» DIRECTIONS
Filter the lines below, copying only those with the string "screenshot".

(Beginning of EXCERPTED DATA)

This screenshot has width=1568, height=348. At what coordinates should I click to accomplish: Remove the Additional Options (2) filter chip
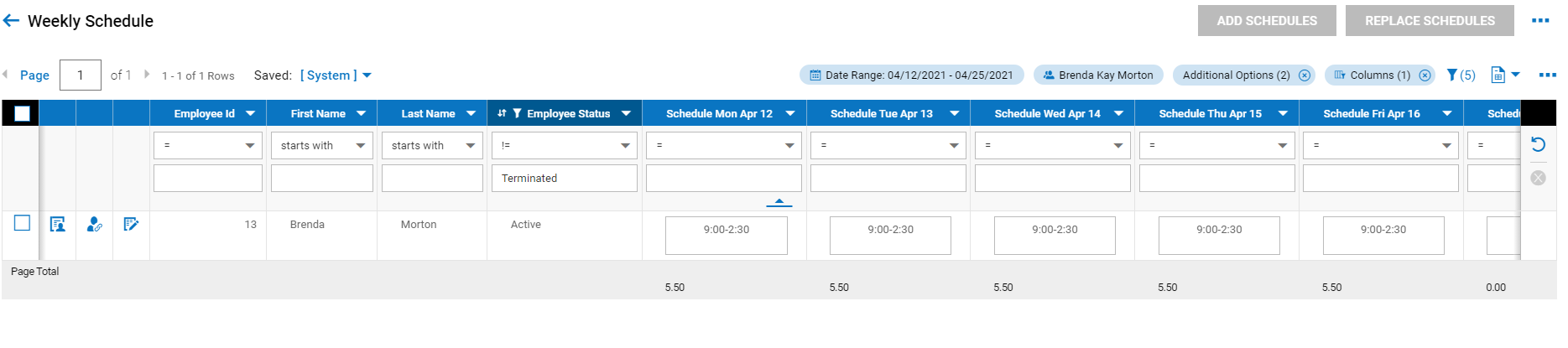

(End of EXCERPTED DATA)
(Beginning of EXCERPTED DATA)

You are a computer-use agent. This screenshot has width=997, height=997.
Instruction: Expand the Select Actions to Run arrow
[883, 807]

(End of EXCERPTED DATA)
(Beginning of EXCERPTED DATA)

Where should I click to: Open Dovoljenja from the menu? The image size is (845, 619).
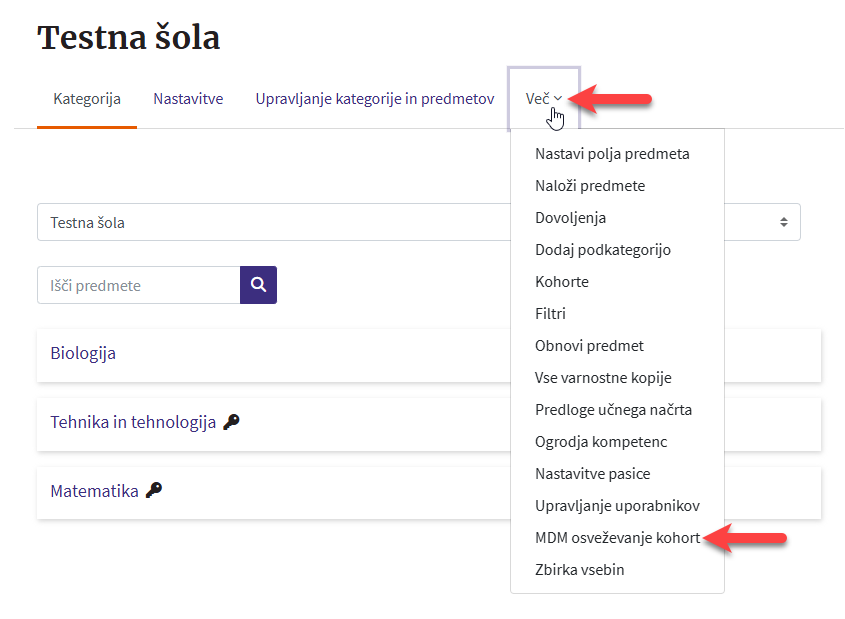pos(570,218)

(End of EXCERPTED DATA)

» RESPONSE TO THE EXERCISE
This screenshot has width=1568, height=348. At what coordinates should I click to accomplish: Remove the Additional Options (2) filter chip
You are a computer-use agent. This screenshot has width=997, height=997.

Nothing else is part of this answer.